The total gap is likely to be 75 to 110, the adviser said.

That means Clinton would need either some of those pledged delegates to switch their support - which technically they can do, though it would be unlikely - or for the white-dominated group of superdelegates to join forces with her to topple Obama.

To foster doubt about Obama, Clinton supporters are using a whisper and pressure campaign to make an 11th-hour argument to party insiders that he would be a weak candidate in November despite his superior standing at the moment.

"All she has left is the electability argument," a Democratic official said. "It's all wrapped around: Is there something that makes him ultimately unelectable?"

But the audience for that argument, the superdelegates, will not easily overturn the will of the party's voters.

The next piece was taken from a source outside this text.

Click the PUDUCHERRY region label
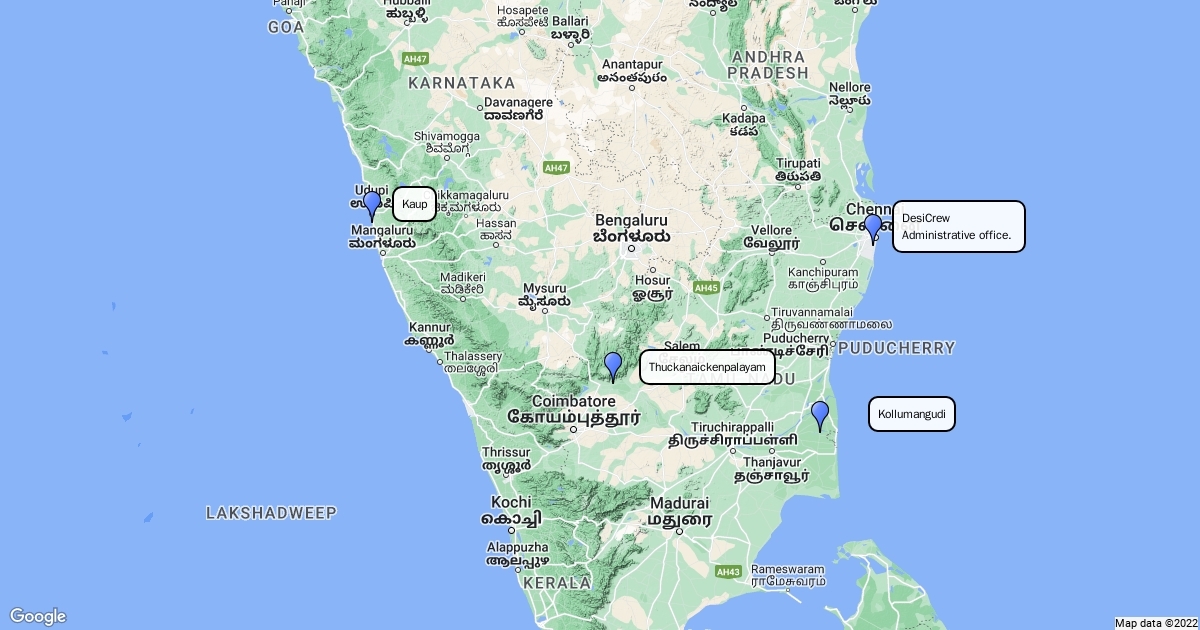The height and width of the screenshot is (630, 1200). tap(896, 348)
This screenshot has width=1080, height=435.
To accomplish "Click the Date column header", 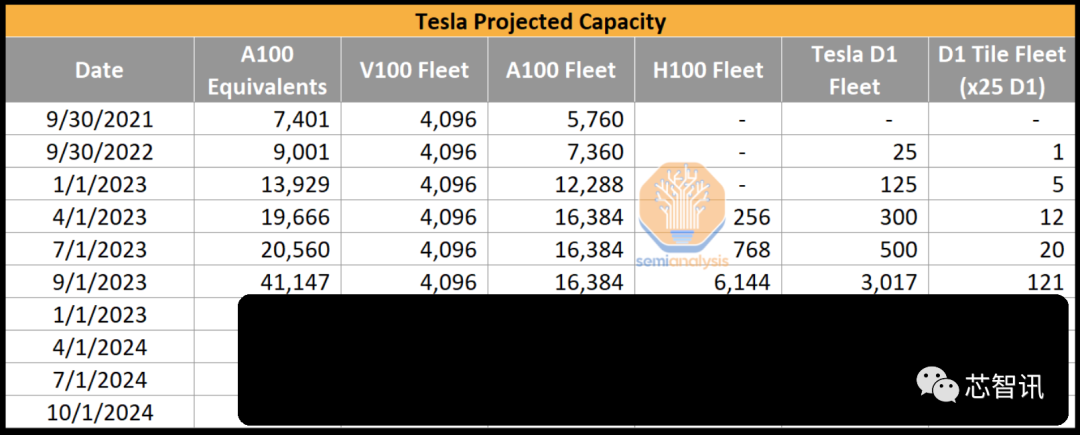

And in fact, a number of heavyweight Democrats are looking at the landscape and laying the groundwork to dissuade Clinton from trying to overturn the will of the party rank and file.

House Speaker Nancy Pelosi (D-Calif.), who has not endorsed either candidate, appears to be among them. She told Bloomberg Television that superdelegates should "respect for what has been said by the people." And she told ABC's "This Week" that it would be "harmful to the Democratic Party" if superdelegates overturn the outcome of elections.

A Democratic strategist said that given the unlikelihood of prevailing any other way, Clinton now must "scare" superdelegates "who basically just want to win."

The strategist said Clinton aides are now relying heavily on the controversy over Obama's retiring minister, the Rev. Jeremiah Wright, to sow new seeds of doubt.

"This issue is the first thing that's come along that I think is potentially fatal to his electability argument," the strategist said.

"They're looking ahead and saying: Is it possible this thing is just going to drip, drip, drip, drip - more video? Where does that leave us if he's our presumptive nominee and he's limping into the convention and the Republicans are just read to go on him, double-barreled?"

The strategist also said Clinton's agents are making more subtle pitches.

"I've heard people start to say: Have you looked at the vote in Ohio really carefully? See how that breaks down for him. What does that portend?" said the strategist. "Then they point to Pennsylvania: In electorally important battleground states, if he is essentially only carrying heavy African-American turnout in high-performing African-American districts and the Starbucks-sipping, Volvo-driving liberal elite, how does he carry a state like Pennsylvania?"

Her advisers say privately that the nominee will be clear by the end of June. At the same time, they recognize that the nominee probably is clear already.

What has to irk Clintons' aides is that they felt she might finally have him on the ropes, bruised badly by the Wright fight and wobbly in polls. But the bell rang long ago in the minds of too many voters.


Avi Zenilman contributed to this report.